Difficult, and ultimately your decision, what are the alternative choices both now and in the near future? Some more info: I assume you have looked up Ninlaro on the European Medicines Agency website?

Perhaps try listing the risks, rewards and alternatives, but also be wise to motivations and try to keep your options open?

The above is probably not very helpful, but hopefully some more 'grist to the mill'.

Alex Bicknell said...

Thank you. The treatment choices, actually, aren’t too many or too difficult to discriminate.

The NHS would put me on bortezomib and/or lenalidomide. Given that I am “naive” to thalidomide (which I would have had already, had I not been on a trial last time round too), I think it is probably smarter to take that and save the lenalidomide (they are similar) for later on.

As for which proteasome inhibitor (bortezomib, carfilzomib, ixazomib) is most effective, it’s hard to determine from the data. Ixazomib has shown significant effectiveness against high risk cytogenetics, which is a plus. But whether it is better than its predecessors, who knows. Velcade served me ok last time, though with some side effects. Ixazomib has the advantage of being taken orally rather than intravenously, which will reduce the number of hospital appointments.

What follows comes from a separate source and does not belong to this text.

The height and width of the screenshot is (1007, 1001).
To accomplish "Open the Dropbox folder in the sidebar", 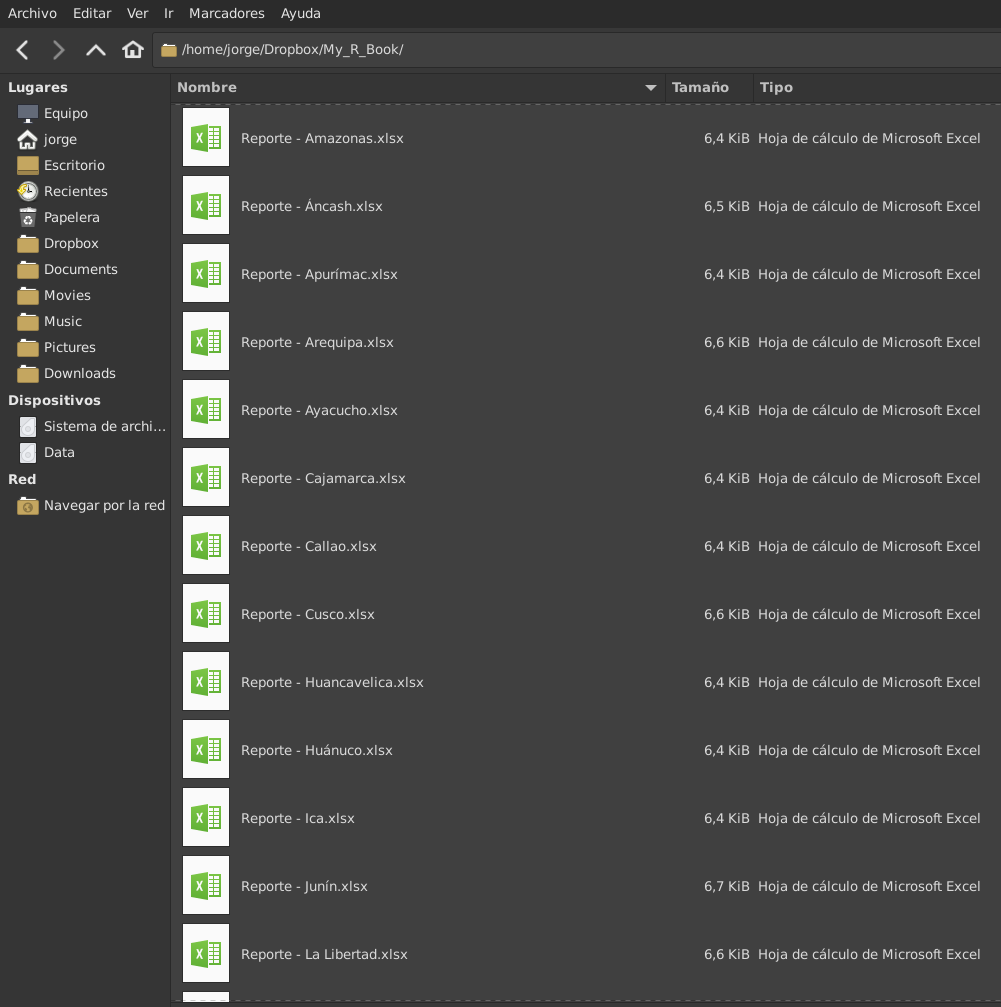I will [x=71, y=243].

Ultimately, I’m still assured that stem cell transplant is the single most effective therapy, and I believe being on a clinical trial is a smart place to be even if only for the higher level of care. This trial offers the potential for consolidation and maintenance treatment - neither of which I could access otherwise and both of which I anticipate being a benefit. On that basis I’m pretty confident that this trial is the right one for me at this stage.

So, in the end it’s not so much of a choice as it might appear. The biggest challenge is accepting the reality, and - right now - living the uncertainty.